[Dataset records]
# # # # # # #

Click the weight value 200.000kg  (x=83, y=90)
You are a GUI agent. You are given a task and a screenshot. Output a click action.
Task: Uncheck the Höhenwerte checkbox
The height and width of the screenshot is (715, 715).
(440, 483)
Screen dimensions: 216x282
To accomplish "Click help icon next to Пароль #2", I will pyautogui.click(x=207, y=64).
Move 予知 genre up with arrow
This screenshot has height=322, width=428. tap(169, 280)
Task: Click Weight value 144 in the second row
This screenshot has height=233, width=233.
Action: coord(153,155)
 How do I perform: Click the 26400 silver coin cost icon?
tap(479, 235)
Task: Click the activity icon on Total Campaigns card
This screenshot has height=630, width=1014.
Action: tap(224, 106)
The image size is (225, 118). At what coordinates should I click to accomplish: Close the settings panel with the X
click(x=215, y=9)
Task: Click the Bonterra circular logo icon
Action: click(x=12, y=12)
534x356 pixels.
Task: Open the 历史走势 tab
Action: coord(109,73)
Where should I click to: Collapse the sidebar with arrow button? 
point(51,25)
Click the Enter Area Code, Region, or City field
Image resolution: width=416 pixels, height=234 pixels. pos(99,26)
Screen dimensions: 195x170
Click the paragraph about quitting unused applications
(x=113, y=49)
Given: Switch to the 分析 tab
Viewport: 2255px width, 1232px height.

# # # # # # #

→ Aim of the task
Which lines of the material contain the word "This"? List every such line, treating uppercase and lowercase as different.

→ The response
This screenshot has height=322, width=428. tap(169, 280)
This screenshot has height=233, width=233.
This screenshot has height=630, width=1014.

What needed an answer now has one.